L'Agenzia delle Entrate chiarisce i termini di ammissibilità per il regime di imposizione sostitutiva dell'IRPEF per individui titolari di redditi di pensione esteri.

L’Agenzia delle Entrate chiarisce i termini di ammissibilità per il regime di imposizione sostitutiva dell’IRPEF per individui titolari di redditi di pensione esteri.

A seguito della risposta all’interpello n. 244 pubblicata dall’Agenzia delle Entrate sono stati forniti ulteriori chiarimenti in merito alla fruibilità del regime di imposizione sostitutiva dell’IRPEF (articolo 24-ter del TUIR) previsto per le persone fisiche titolari di redditi da pensione di fonte estera.
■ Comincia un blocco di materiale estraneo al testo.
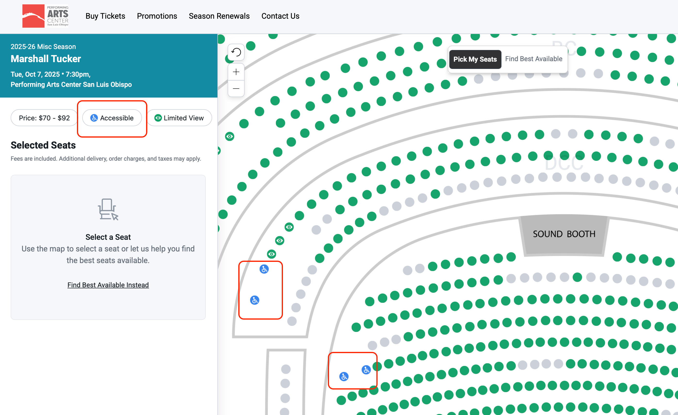This screenshot has height=415, width=678.
Task: Switch to Find Best Available mode
Action: 533,59
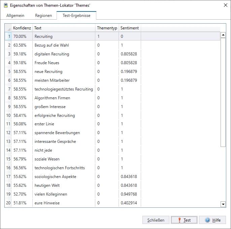Click the Text column header
Image resolution: width=231 pixels, height=229 pixels.
tap(64, 28)
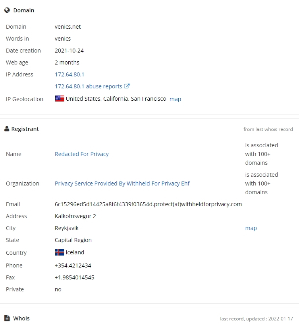
Task: Click the globe icon beside Domain heading
Action: 7,10
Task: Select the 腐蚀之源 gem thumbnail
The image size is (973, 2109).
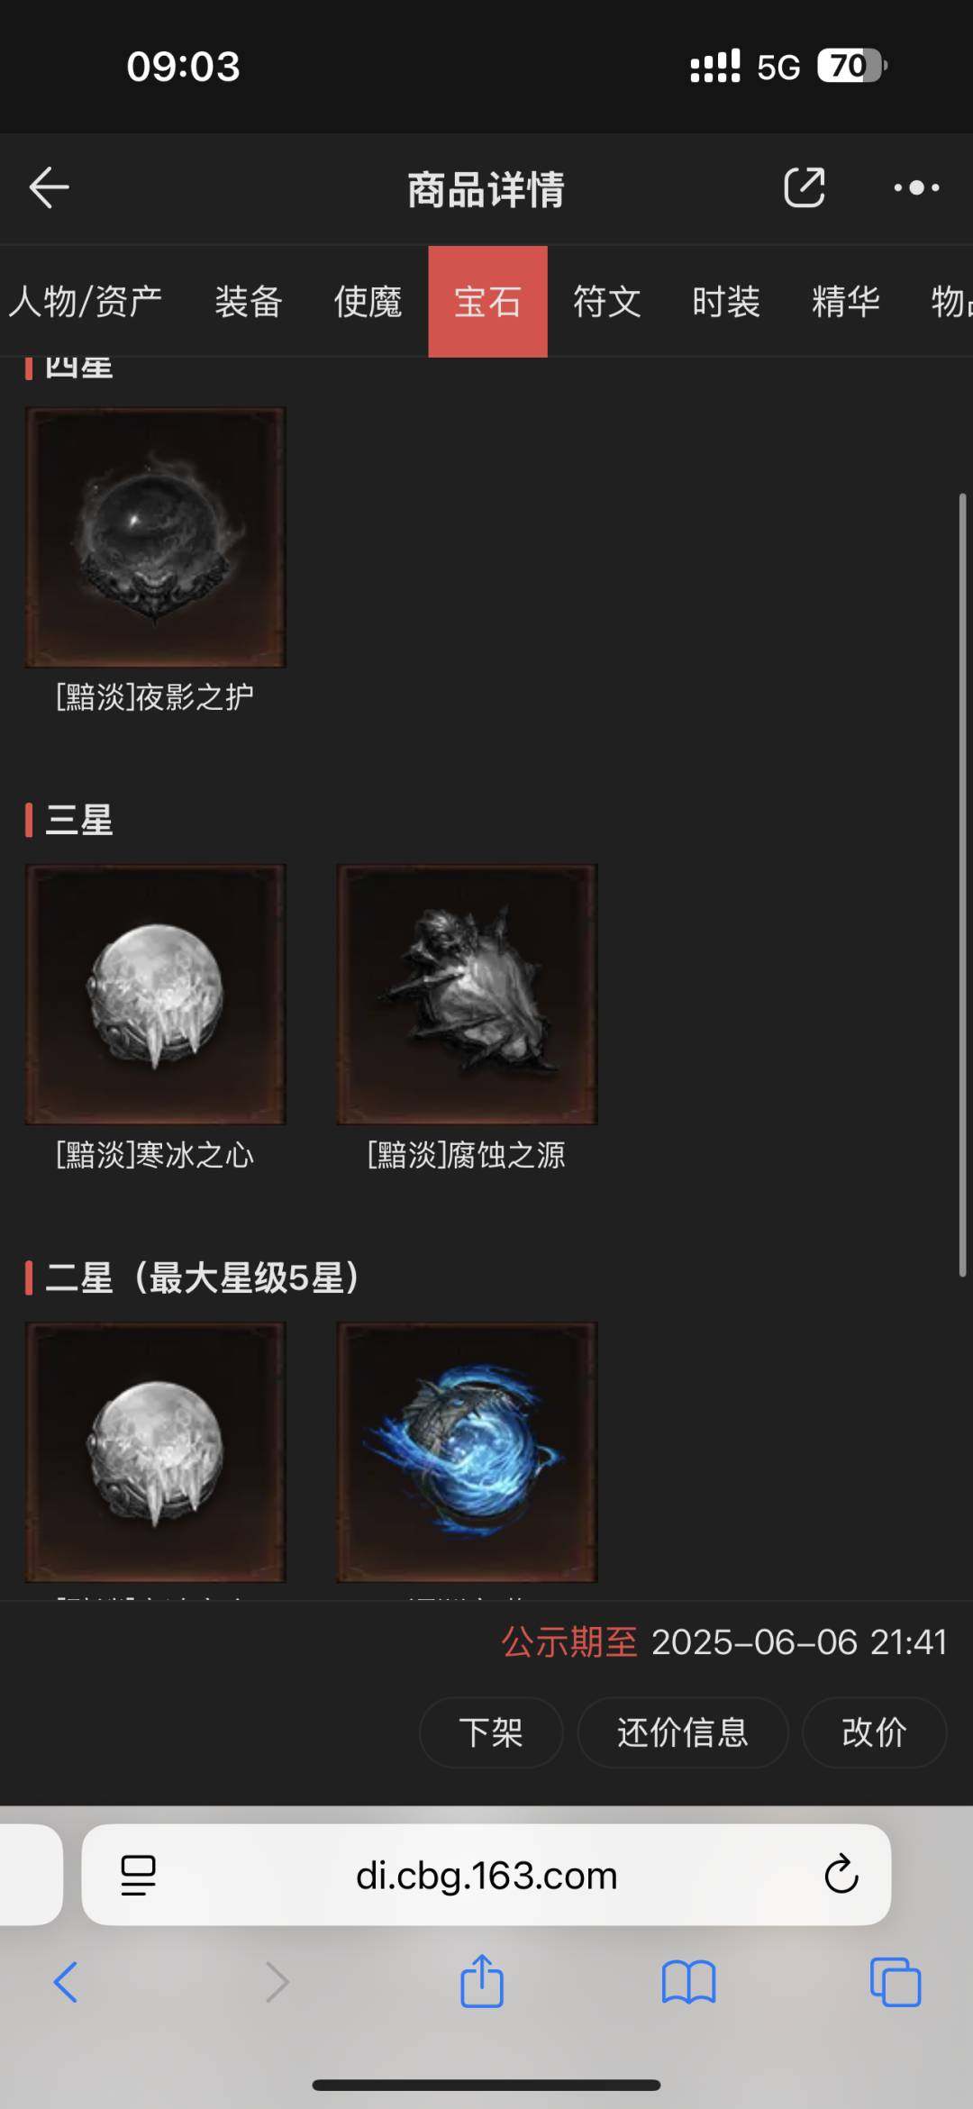Action: pos(467,995)
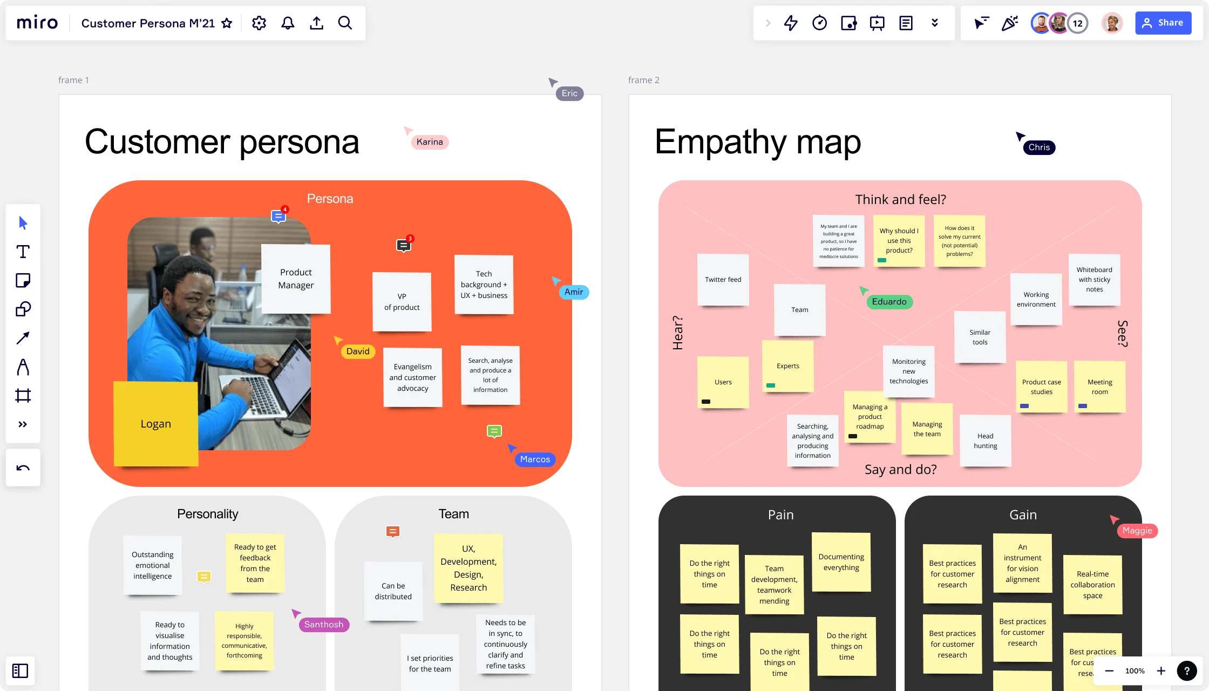This screenshot has height=691, width=1209.
Task: Click the notifications bell icon
Action: click(289, 23)
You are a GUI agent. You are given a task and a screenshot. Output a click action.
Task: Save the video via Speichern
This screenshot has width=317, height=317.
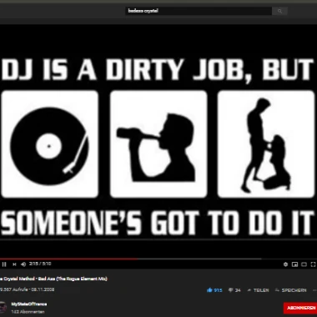pos(291,290)
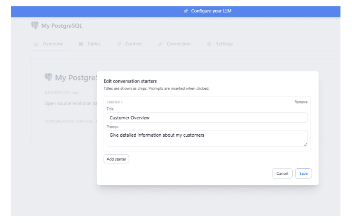Viewport: 352px width, 223px height.
Task: Click the rocket icon in the blue banner
Action: point(186,11)
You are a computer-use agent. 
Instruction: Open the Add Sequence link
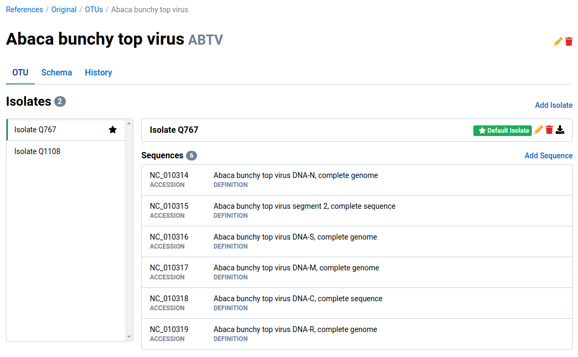pos(548,155)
Il Regime di Imposizione Sostitutiva

In generale, possono accedere al regime di imposizione sostitutiva dell’IRPEF gli individui che si trasferiscono in Italia e che sono titolari di pensione estera previsti dall’articolo 49, comma 2, lett a) del TUIR erogati da soggetti esteri. Rientrano in questa categoria anche gli emolumenti ricevuti a seguito della cessazione dell’attività lavorativa e le indennità una tantum erogate in ragione del versamento di contributi.

Requisiti fondamentali dei fondi pensionistici

La caratteristica fondamentale che tali fondi pensionistici devono avere è quella di avere una finalità previdenziale, volta a garantire all’individuo una pensione integrativa nella forma di rendita o di capitale. Non è possibile, quindi, beneficiare dell’applicazione dell’imposta sostitutiva con riferimento alla sottoscrizione di polizze che hanno solamente uno scopo di investimento finanziario.

Evitare la doppia tassazione

Inoltre, le prestazioni pensionistiche in forma di capitale o rendita, erogate da un fondo previdenziale estero a un soggetto che intende trasferire la residenza nel territorio dello Stato, una volta maturato il requisito anagrafico richiesto per l’accesso alla prestazione, dovrebbero risultare imponibili in Italia in base alla specifica Convenzione per evitare le doppie imposizioni stipulata dall’Italia con il Paese della fonte.

Occorre pertanto definire e stabilire in modo chiaro se i redditi di tali investimenti esteri possono essere qualificati in base alla norma interna, tra le pensioni o tra i redditi di capitale.